Below we initialize database connection.

In [34]:
client

MongoClient(host=['localhost:27017'], document_class=dict, tz_aware=False, connect=True, authsource='admin')

In [35]:
client.list_database_names()

['admin', 'config', 'local', 'myNewDatabase', 'mySecondDatabase']

Below is construct an object that representing a database.

In [36]:
myNewDatabase = client.myNewDatabase

In [37]:
myNewDatabase

Database(MongoClient(host=['localhost:27017'], document_class=dict, tz_aware=False, connect=True, authsource='admin'), 'myNewDatabase')

In [38]:
myNewDatabase.list_collection_names()

['MyCollection']

Below return an iterable object (in case we have more than one document in the collection).

In [39]:
myNewDatabase.MyCollection.find()

<pymongo.synchronous.cursor.Cursor at 0x14eaa17b110>

In [40]:
import pprint

In [41]:
for i in myNewDatabase.MyCollection.find():
    pprint.pprint(i)

{'_id': ObjectId('68b25621aaccadc23089b03d'), 'hp': 99, 'name': 'jay'}
{'_id': ObjectId('68b2565aaaccadc23089b03e'), 'hp': 0, 'name': 'toon'}


### Create a new database

We can do it by implicitly refer to it.

In [42]:
client.mySecondDatabase

Database(MongoClient(host=['localhost:27017'], document_class=dict, tz_aware=False, connect=True, authsource='admin'), 'mySecondDatabase')

In [43]:
mySecondDatabase = client.mySecondDatabase

I can create a new collection implicitly the same way.

In [44]:
second_list_doc=[{'mana':77, 'name':'jay'},{'mana':888, 'name':'toon'}]

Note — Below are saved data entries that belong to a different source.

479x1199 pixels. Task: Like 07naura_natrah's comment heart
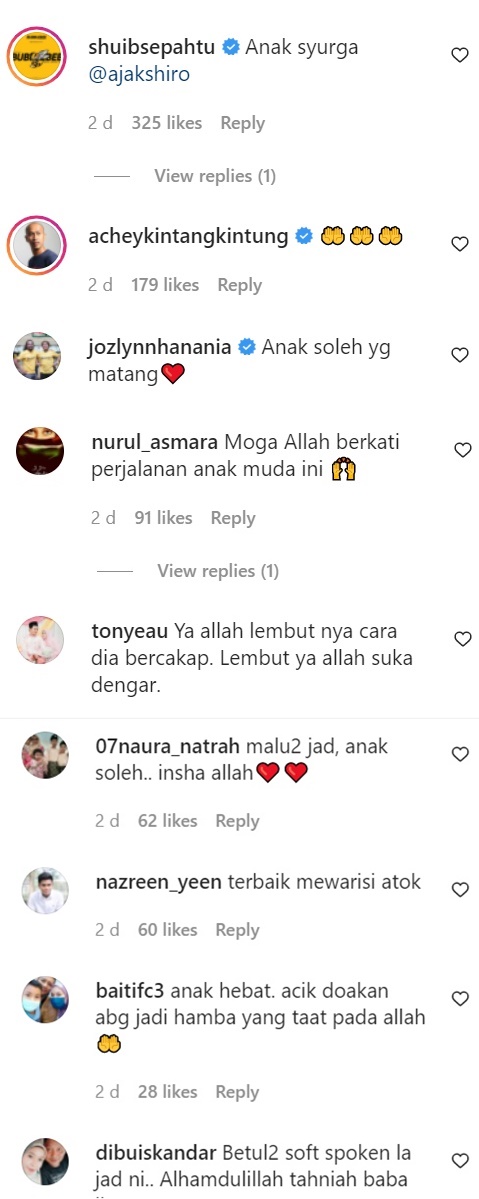[460, 754]
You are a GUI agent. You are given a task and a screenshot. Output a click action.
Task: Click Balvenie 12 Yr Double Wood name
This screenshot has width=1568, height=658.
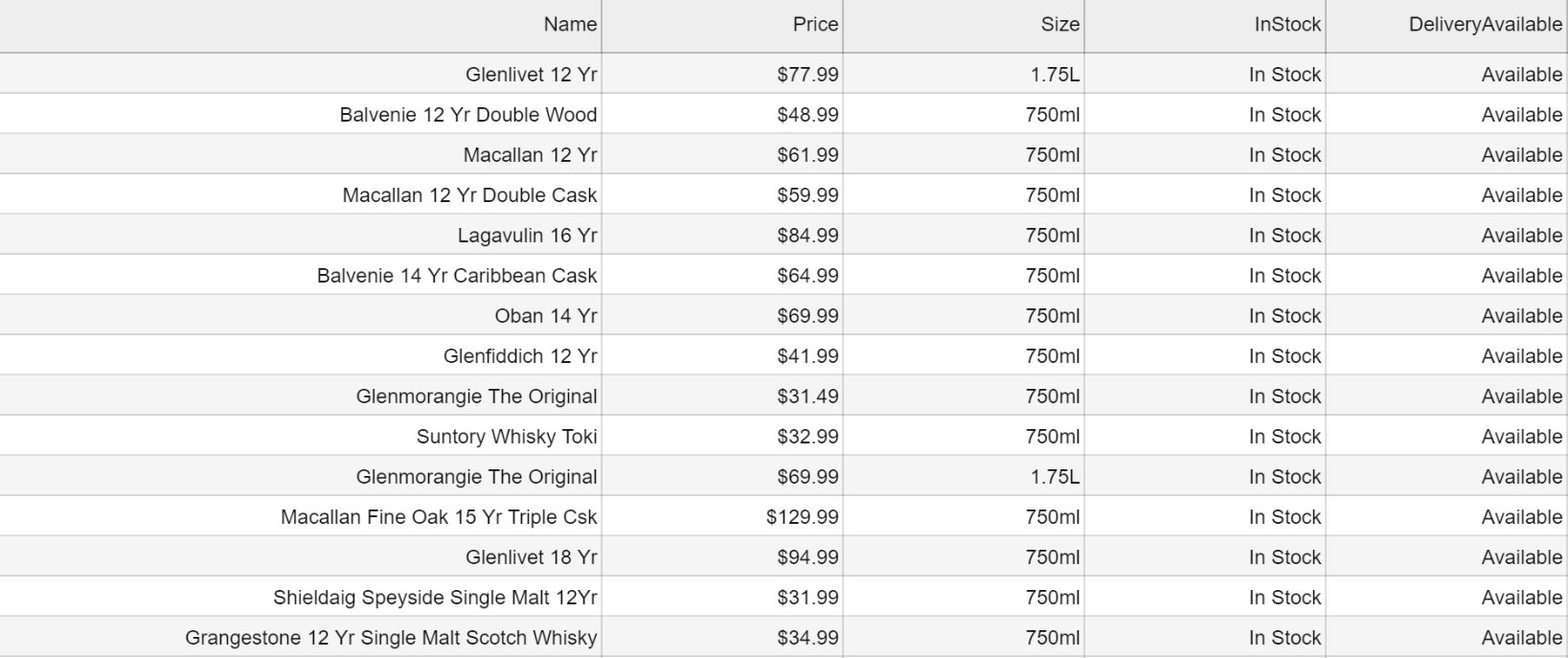(x=468, y=115)
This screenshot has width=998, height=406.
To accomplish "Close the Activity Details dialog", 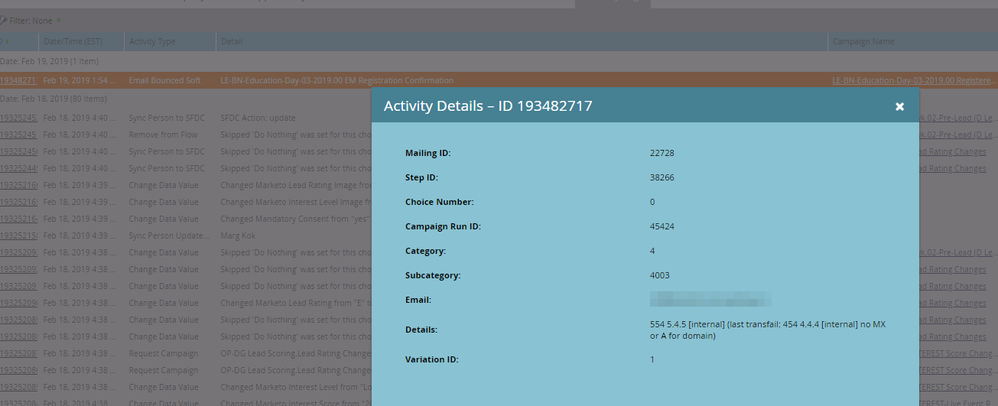I will pyautogui.click(x=899, y=106).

mySecondDatabase.SecondCollection.insert_many(second_list_doc)

InsertManyResult([ObjectId('68b333099ae1f910574bb69b'), ObjectId('68b333099ae1f910574bb69c')], acknowledged=True)

In [45]:
mySecondDatabase.SecondCollection.find_one()

{'_id': ObjectId('68b30f209ae1f910574bb698'), 'mana': 77, 'name': 'jay'}

**Note** : There are two ways to initialize database and collection object.
1. `<client variable name>.<database name>` and `<database variable name>.<collection name>`
2. `<client variable name>["database name"]` and `<database variable name>["collection name"]`

The second option is recommended since it work with any database name, including names with spaces, dashes, or special characters.

In [46]:
sec_col = mySecondDatabase["SecondCollection"]

In [47]:
sortedcol=sec_col.aggregate([{"$sortByCount":"$mana"}])

for i in sortedcol:
    pprint.pprint(i)

{'_id': 77, 'count': 2}
{'_id': 888, 'count': 2}


For more aggregation, see https://pymongo.readthedocs.io/en/stable/examples/aggregation.html

### Read and write from csv file

In [48]:
import pandas as pd

In [52]:
third_col = mySecondDatabase["ThirdCollection"]

df = pd.read_csv("username.csv", sep=";")

data = df.to_dict(orient="records")

third_col.insert_many(data)

for doc in third_col.find().limit(5):
    print(doc)

{'_id': ObjectId('68b334cf9ae1f910574bb6ac'), 'Username': 'booker12', ' Identifier': 9012, 'First name': 'Rachel', 'Last name': 'Booker'}
{'_id': ObjectId('68b334cf9ae1f910574bb6ad'), 'Username': 'grey07', ' Identifier': 2070, 'First name': 'Laura', 'Last name': 'Grey'}
{'_id': ObjectId('68b334cf9ae1f910574bb6ae'), 'Username': 'johnson81', ' Identifier': 4081, 'First name': 'Craig', 'Last name': 'Johnson'}
{'_id': ObjectId('68b334cf9ae1f910574bb6af'), 'Username': 'jenkins46', ' Identifier': 9346, 'First name': 'Mary', 'Last name': 'Jenkins'}
{'_id': ObjectId('68b334cf9ae1f910574bb6b0'), 'Username': 'smith79', ' Identifier': 5079, 'First name': 'Jamie', 'Last name': 'Smith'}


**Note `to_dict` by default each column becomes a dict with index as keys.   
I use `orient="records"` to make each row to becomes a dict.

### Don't forget to close the connection

In [54]:
client.close()